# Eheim Input/Output tube sizing?



## Chrom0zone (Jun 4, 2006)

I'm having a hard time finding the size of the input/output for tubing on these models, can anyone add some light?  

Classic 2213
Echo 2232 
Pro 2222

Reason: I'm using ADA 13mm tubing for the Lily's.

Thanks.


----------



## elaphe (Aug 24, 2006)

The 2213 uses 13mm. I'm using the ADA tubing along with the ADA lily pipes. They fit like a charm!

The others, I'm not sure of?

Brian


----------



## Chrom0zone (Jun 4, 2006)

Thanks, that's what I thought about the 2213.
I think the echo 2232 is the same.
I really need to know about the pro 2222.


----------



## Rex Grigg (Jan 22, 2004)

The 2222 uses 1/2" or 12/16 mm tubing.

http://www.petsolutions.com/Info.aspx?id=59


----------



## Chrom0zone (Jun 4, 2006)

http://www.petsolutions.com/Info.aspx?id=59

Great website, just what I needed. It looks like all 3 use the same tubing.

Thanks!


----------



## YzMxer99 (Jul 17, 2006)

I have the ecco 2232 with the tubes pushed on to the Mini V-1 at 13mm. Works like a charm!


----------



## turbomkt (Mar 31, 2004)

Sadly...I wouldn't take that chart as gospel. I don't think the 2026/2126 uses different sized tubing on inlet and outlet.


----------



## Rex Grigg (Jan 22, 2004)

There have been some changes.


----------



## Laith (Sep 4, 2004)

turbomkt said:


> Sadly...I wouldn't take that chart as gospel. I don't think the 2026/2126 uses different sized tubing on inlet and outlet.


Very true. Eheim somehow published wrong information a while ago for the 2026/2126 and the 2028/2128 and that info has been circulating everywhere.

Both these models have input and output hoses of 16/22mm (inner/outer) diameter.


----------



## Chrom0zone (Jun 4, 2006)

Thanks for the replys.

Since I have the 13mm tubing from ADA, I'm going to stick with the ecco.


----------

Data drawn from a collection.
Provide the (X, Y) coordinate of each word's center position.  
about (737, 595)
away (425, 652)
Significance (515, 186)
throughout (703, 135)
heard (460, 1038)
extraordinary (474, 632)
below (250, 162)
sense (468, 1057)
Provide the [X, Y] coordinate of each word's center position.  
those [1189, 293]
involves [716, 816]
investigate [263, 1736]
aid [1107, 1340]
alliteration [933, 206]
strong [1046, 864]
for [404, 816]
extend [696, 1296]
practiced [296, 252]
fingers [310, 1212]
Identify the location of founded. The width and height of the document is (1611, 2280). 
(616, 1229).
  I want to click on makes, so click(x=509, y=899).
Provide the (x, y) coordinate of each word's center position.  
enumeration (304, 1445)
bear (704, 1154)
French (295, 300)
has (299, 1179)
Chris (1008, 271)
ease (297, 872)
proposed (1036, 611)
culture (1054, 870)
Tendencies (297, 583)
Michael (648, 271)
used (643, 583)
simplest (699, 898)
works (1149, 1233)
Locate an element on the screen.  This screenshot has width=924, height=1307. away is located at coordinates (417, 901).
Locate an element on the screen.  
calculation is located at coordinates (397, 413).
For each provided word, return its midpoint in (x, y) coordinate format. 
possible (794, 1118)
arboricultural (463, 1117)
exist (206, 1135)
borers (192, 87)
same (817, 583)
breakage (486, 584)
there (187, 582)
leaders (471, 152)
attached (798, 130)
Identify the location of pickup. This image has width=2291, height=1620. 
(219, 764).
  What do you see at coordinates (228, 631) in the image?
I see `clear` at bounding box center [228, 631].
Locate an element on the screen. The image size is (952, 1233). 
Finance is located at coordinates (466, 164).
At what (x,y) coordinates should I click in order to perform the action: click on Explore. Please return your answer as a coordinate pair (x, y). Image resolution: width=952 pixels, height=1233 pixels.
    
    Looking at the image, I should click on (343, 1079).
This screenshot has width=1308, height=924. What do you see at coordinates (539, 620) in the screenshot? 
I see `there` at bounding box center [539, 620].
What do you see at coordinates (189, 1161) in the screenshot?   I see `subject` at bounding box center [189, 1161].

PROBLEM REQUIREMENTS. Copy the Eheim tubing thread word for word, beginning at the words "## elaphe (Aug" and stopping after "not sure of?". The lines are separate material and have no connection to the Eheim tubing thread.

RESULT FOR THIS EXERCISE.
## elaphe (Aug 24, 2006)

The 2213 uses 13mm. I'm using the ADA tubing along with the ADA lily pipes. They fit like a charm!

The others, I'm not sure of?